Nel dibattito politico economico degli ultimi giorni, ancora così influenzato da slogan, twitter vari e logiche di appartenenza e scontro, e frenato dalla grande scarsità di risorse, risulta realmente complesso capire che cosa serva al bene comune di questo Paese. In modo particolare, è importante tentare di valutare la reale portata dell’Imu, che sembra davvero l’elemento fondamentale su cui ruotano le iniziative di politica fiscale del nuovo governo. Certamente ogni intervento sull’Imu per le prime case, se avrà effetto dal punto di vista del segnale positivo dato nei confronti dei contribuenti, non potrà aiutare a dar fiato al mondo delle nostre imprese. C’è però un’eccezione, nel mondo dell’Imu, che secondo la mia esperienza professionale costituisce un elemento di grave disturbo nel mercato e di grave danno per gli operatori: si tratta dell’Imu sui cosiddetti immobili merce, ossia sugli invenduti costruiti dalle imprese edili. Vedo che anche nel dibattito che si sta dipanando sui media, questo caso non viene particolarmente evidenziato, mentre ci si occupa dell’Imu sui capannoni e sui fabbricati rurali. Merita, invece, spendere due parole su questa situazione.

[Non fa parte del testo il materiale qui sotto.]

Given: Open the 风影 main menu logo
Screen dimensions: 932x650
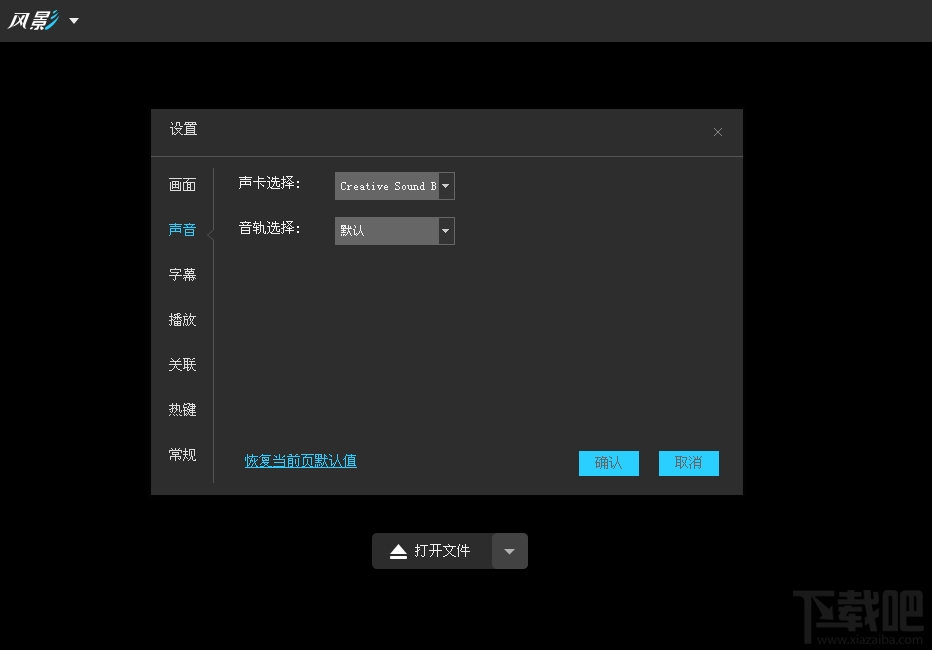Looking at the screenshot, I should pos(35,20).
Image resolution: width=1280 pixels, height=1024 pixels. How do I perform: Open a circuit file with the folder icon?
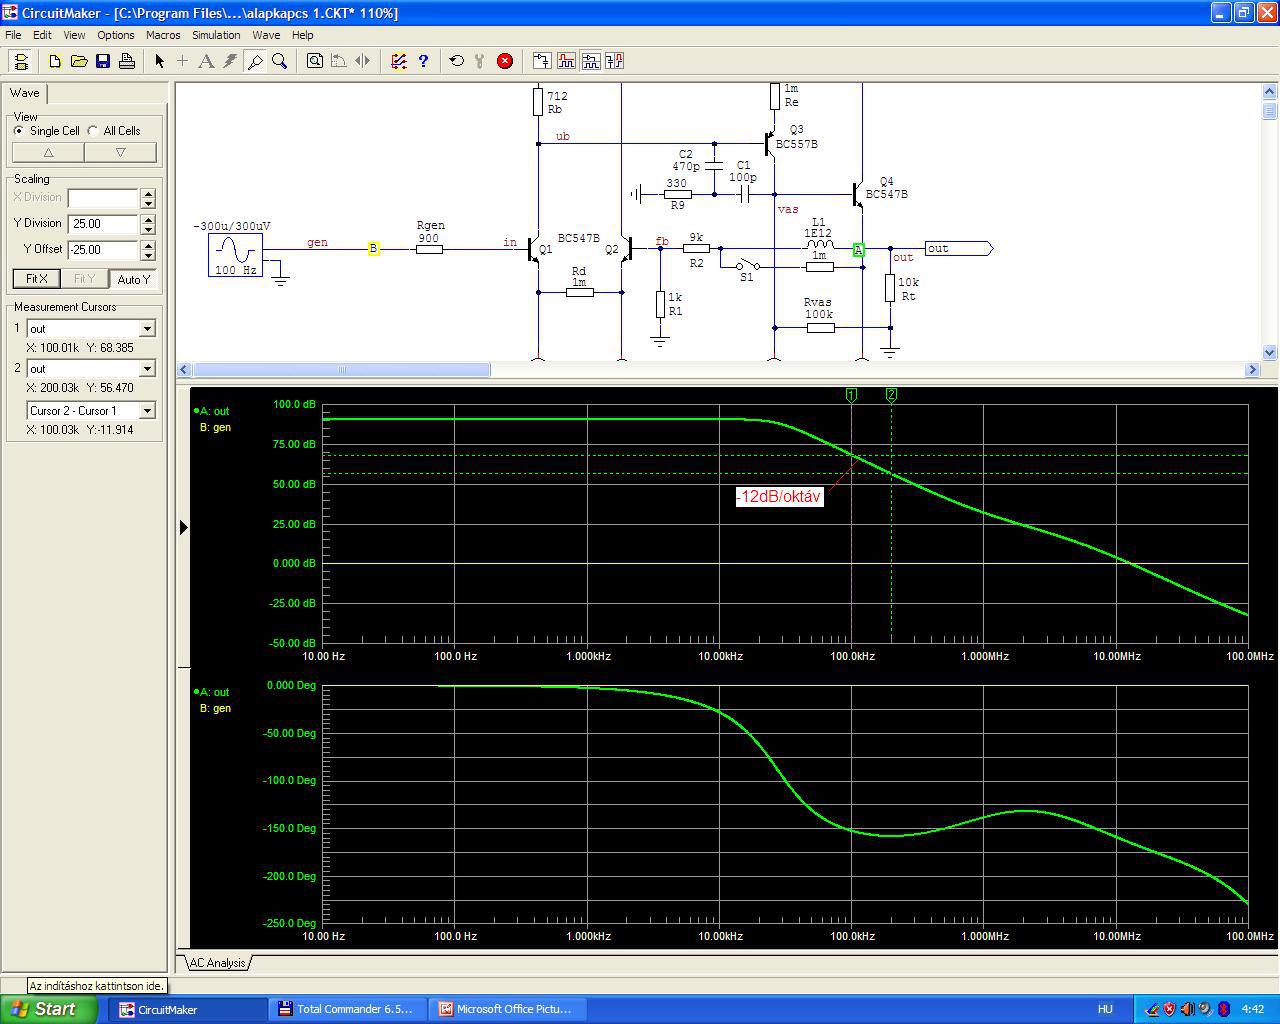79,61
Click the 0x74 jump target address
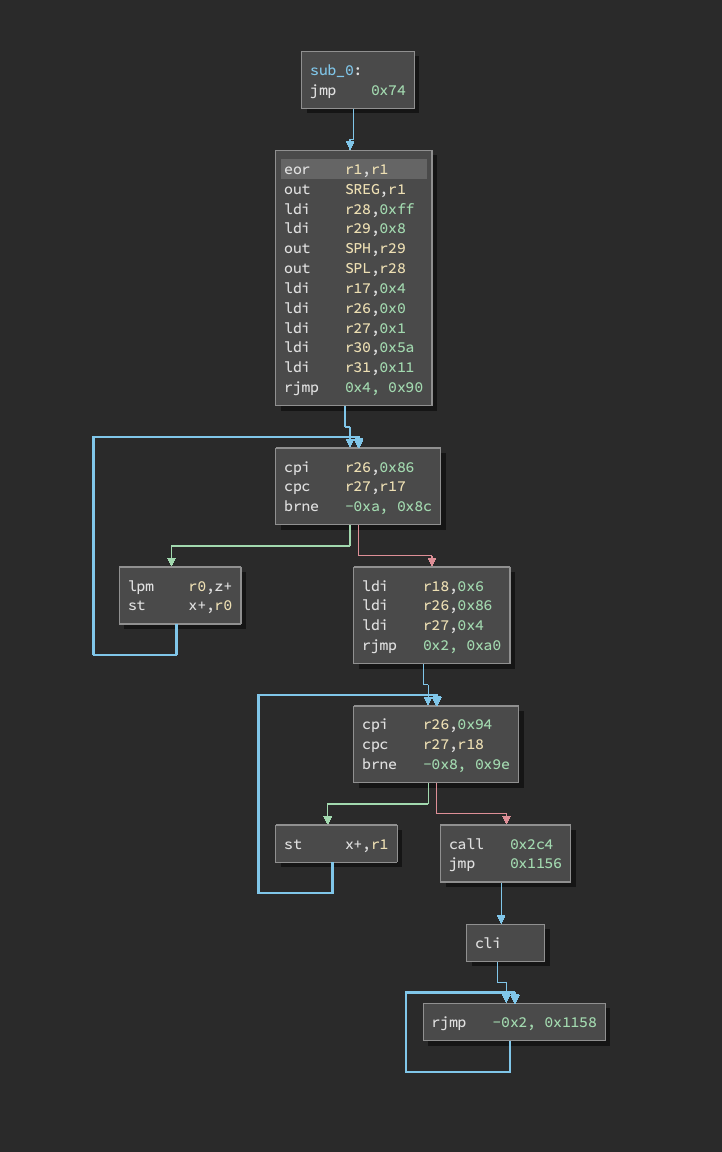Screen dimensions: 722x1152 click(x=387, y=90)
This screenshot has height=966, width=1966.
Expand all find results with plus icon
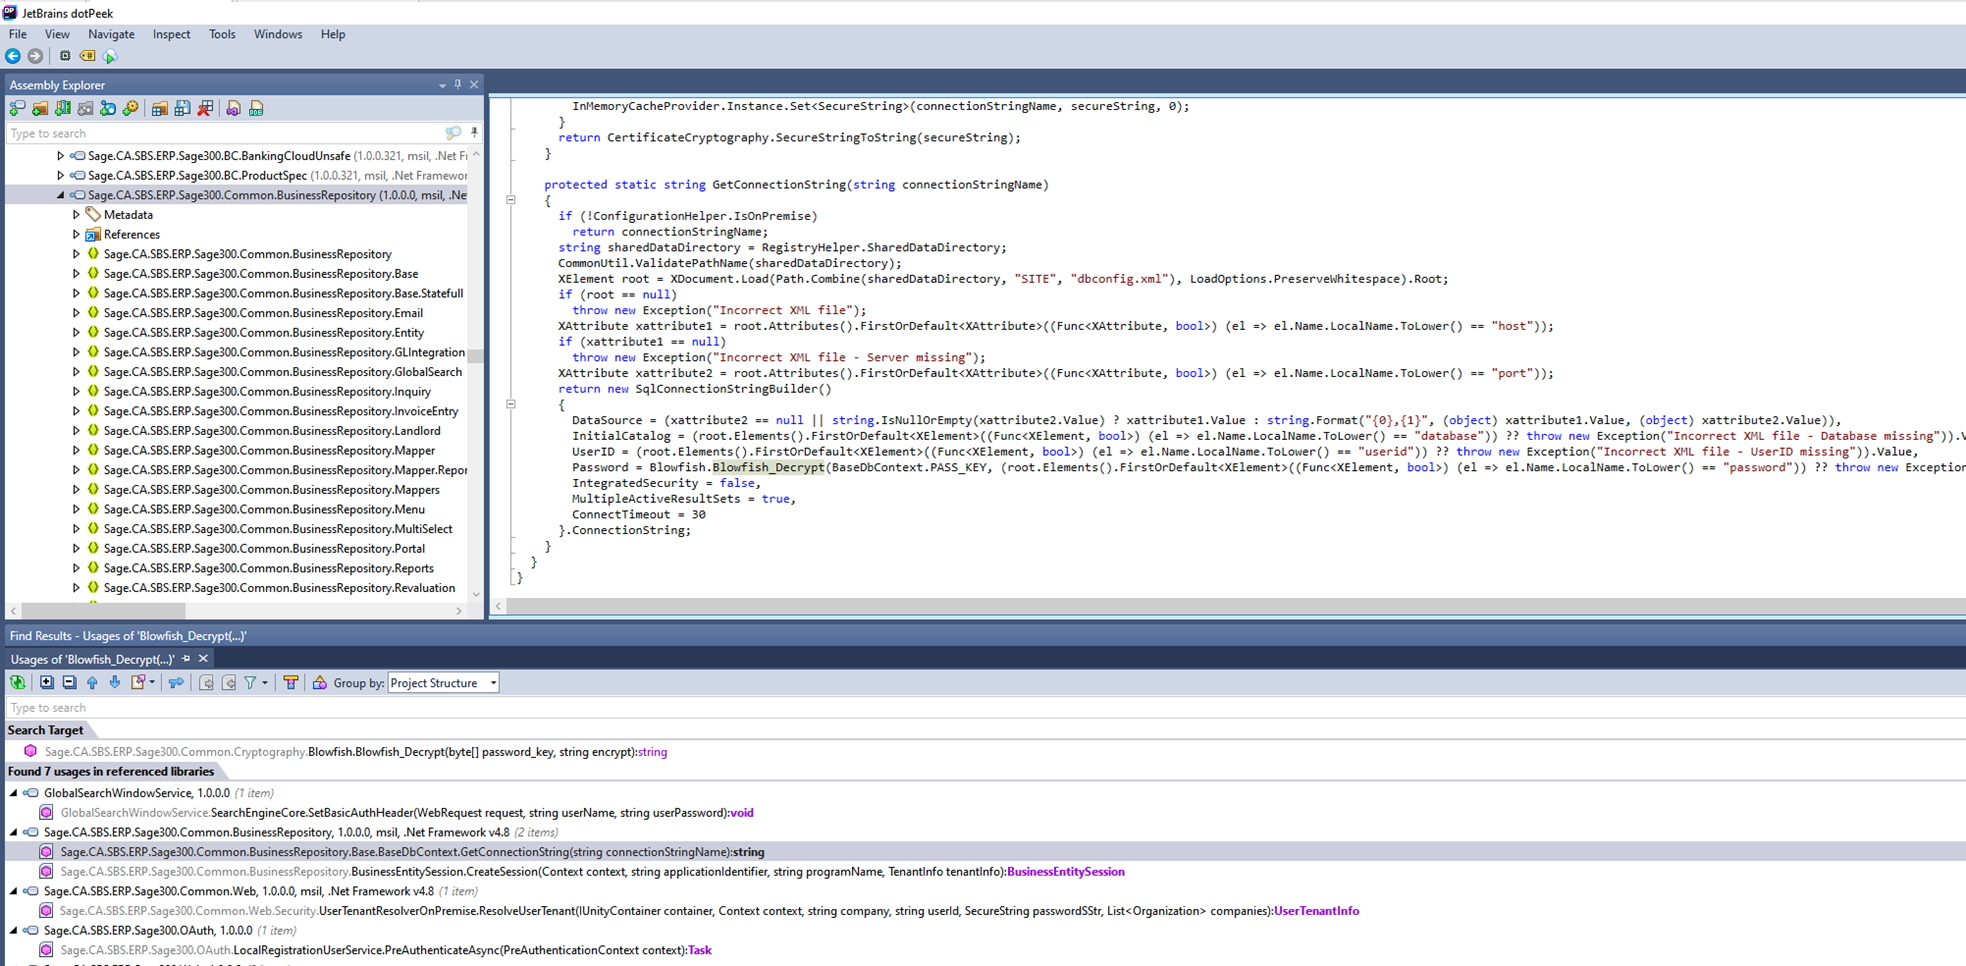[x=46, y=682]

L’Imu sugli immobili merce fa pagare un’imposta su una fattispecie, quella dell’avere una massa di immobili finiti non ancora venduti, che non è sicuramente indice di capacità contributiva (anzi, se mai, di difficoltà finanziarie). Questa stortura del sistema era già presente ai tempi dell’Ici (mentre invece, in modo intelligente, il testo unico delle imposte sui redditi esenta dal pagamento dell’imposta sui redditi immobiliari gli immobili-rimanenza). Ma negli anni scorsi, la minore incidenza del tributo e, soprattutto, l’andamento del mercato, che lasciava trascorrere tempi ristretti tra l’ultimazione degli immobili e la loro vendita al pubblico, rendeva questa stortura marginale. Ma con la notoria crisi dell’edilizia, la massa degli immobili invenduti e i tempi di vendita stessi si sono dilatati enormemente: a oggi, l’Imu sugli immobili invenduti, che peraltro è stata oggetto di discussioni significative, tanto che si stava per toglierla nell’estate del 2012 e fu poi lasciata, è un macigno che pesa centinaia di migliaia di euro per gli operatori, tra i quali, come è noto, si sono già verificati parecchi fallimenti, e che contribuisce ad affossare ulteriormente un settore del quale è risaputo il peso nell’economia generale, anche per l’indotto artigianale e lavorativo che è in grado di generare.
Se quindi davvero si vuole guardare agli interventi di riduzione delle imposte in una logica di bene comune, trattandosi dell’Imu non dimentichiamoci di questo fattore: una esclusione da Imu degli immobili invenduti per i primi tre-quattro anni dalla conclusione dei lavori, come del resto era stata già proposta in precedenza, non avrebbe un costo elevatissimo, ma sarebbe una boccata d’ossigeno per un mondo, quello delle costruzioni, dal quale dipende in modo elevato la ripresa del Paese.